Prior to COVID, the ADP report was not a reliable indicator for predicting the nonfarm payroll number, but over the past four months it has done a good job. Friday’s January nonfarm payroll report is eyeing a 70,000 increase in jobs, but I would not be surprised if the street expects a much stronger number.
Oil
Crude’s fundamentals continue to support higher prices. For oil to steadily rise, stockpiles across the US and China need to continue to fall and so far, they have been. The crude demand outlook has been mixed since COVID vaccine rollout has been disappointing in Europe and improving in the US. Now that more COVID vaccines have posted strong efficacy numbers, confidence is the crude demand outlook will improve dramatically in the second quarter.
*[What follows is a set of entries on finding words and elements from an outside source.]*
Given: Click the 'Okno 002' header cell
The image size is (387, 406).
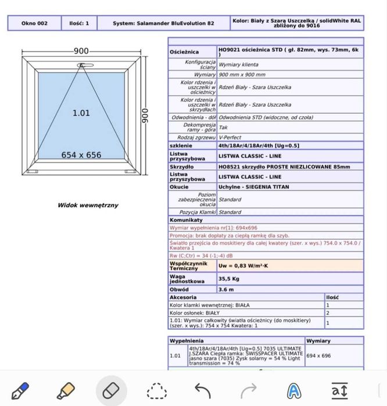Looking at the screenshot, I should pos(34,23).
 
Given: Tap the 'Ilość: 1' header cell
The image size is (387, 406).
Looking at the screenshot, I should pos(79,23).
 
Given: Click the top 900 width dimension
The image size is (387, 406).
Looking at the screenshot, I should pos(81,51).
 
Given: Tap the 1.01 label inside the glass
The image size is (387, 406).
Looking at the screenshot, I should pos(81,113).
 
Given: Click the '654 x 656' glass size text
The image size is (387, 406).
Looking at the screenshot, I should pos(81,155).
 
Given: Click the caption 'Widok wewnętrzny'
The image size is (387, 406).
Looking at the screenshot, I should pos(87,205).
The OPEC+ production strategy is working, and today’s JMMC meeting was a nonevent. Going into the meeting, compliance was not a concern, so it came as no surprise they left alone the February and March production commitments. A delegate reportedly said they won’t discuss what production they will aim for in April. The demand outlook will change dramatically over the next couple months now that the worst of the virus appears to be over.
Yesterday’s API draw of 4.3 million is expected to be followed up by a smaller draw with the EIA crude oil inventory report.
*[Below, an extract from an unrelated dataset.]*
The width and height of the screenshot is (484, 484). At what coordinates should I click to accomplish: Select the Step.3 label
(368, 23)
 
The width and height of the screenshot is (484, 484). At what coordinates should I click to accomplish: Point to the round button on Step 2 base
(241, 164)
WTI crude is comfortably above the $55 level and will likely remain there unless the dollar rebound ends dramatically. Brent crude will have trouble breaking above the $60 level.
Silver
Silver is bouncing back now that the retail disruption is behind us. Silver will thrive this year as expectations are high for the Biden administration to drive green capex with solar panels getting support via presidential executive orders.
Gold
Gold is struggling as demand for safe-havens ease following better-than-expected US economic data. The ADP employment change, final Markit Services reading, and ISM Services index all improved from a month ago and topped expectations. January was supposed to be a bad month for the economy as the country battled the worst of the virus.
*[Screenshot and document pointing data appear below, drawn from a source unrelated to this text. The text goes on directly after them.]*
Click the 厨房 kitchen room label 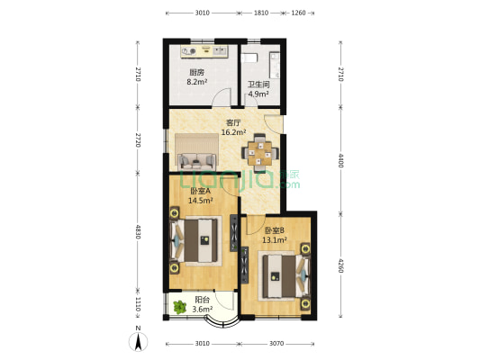point(196,73)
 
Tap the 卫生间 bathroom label point(258,85)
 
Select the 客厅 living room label point(232,123)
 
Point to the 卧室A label point(201,192)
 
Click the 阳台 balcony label point(203,301)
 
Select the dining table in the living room point(259,152)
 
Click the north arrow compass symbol point(137,341)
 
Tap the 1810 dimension point(260,14)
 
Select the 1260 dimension point(299,14)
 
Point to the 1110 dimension point(138,304)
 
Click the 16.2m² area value point(232,132)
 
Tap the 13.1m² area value point(275,240)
Gold’s fundamentals still support higher prices but the failure to maintain the $1,850 level has opened the door for some short-term technical selling. Gold should see investors come in and defend the $1,800 level if selling pressure picks up.
BTPs
Italian bonds rallied on expectations Mario Draghi, former ECB head, will bring stability for Italy as the next prime minister. The 10-year yield on Italian debt fell 7.3 basis points to 0.576%. Draghi brings calm to a tense situation as Italy battles a recession and struggles with the fight against COVID.
Bitcoin
Bitcoin is rallying after Visa announced their next major step in expanding their digital currency roadmap. Visa partnered with First Boulevard in what will help them enable their customers to purchase, custody and trade digital assets held by Anchorage, a federally chartered digital asset bank.
Bitcoin’s acceptance continues to improve, and Bitcoin is once again making a run towards the upper boundaries of its current consolidation phase. Bitcoin’s next attempt at $40,000 could easily trigger a wave of momentum trades that target the $47,500 region.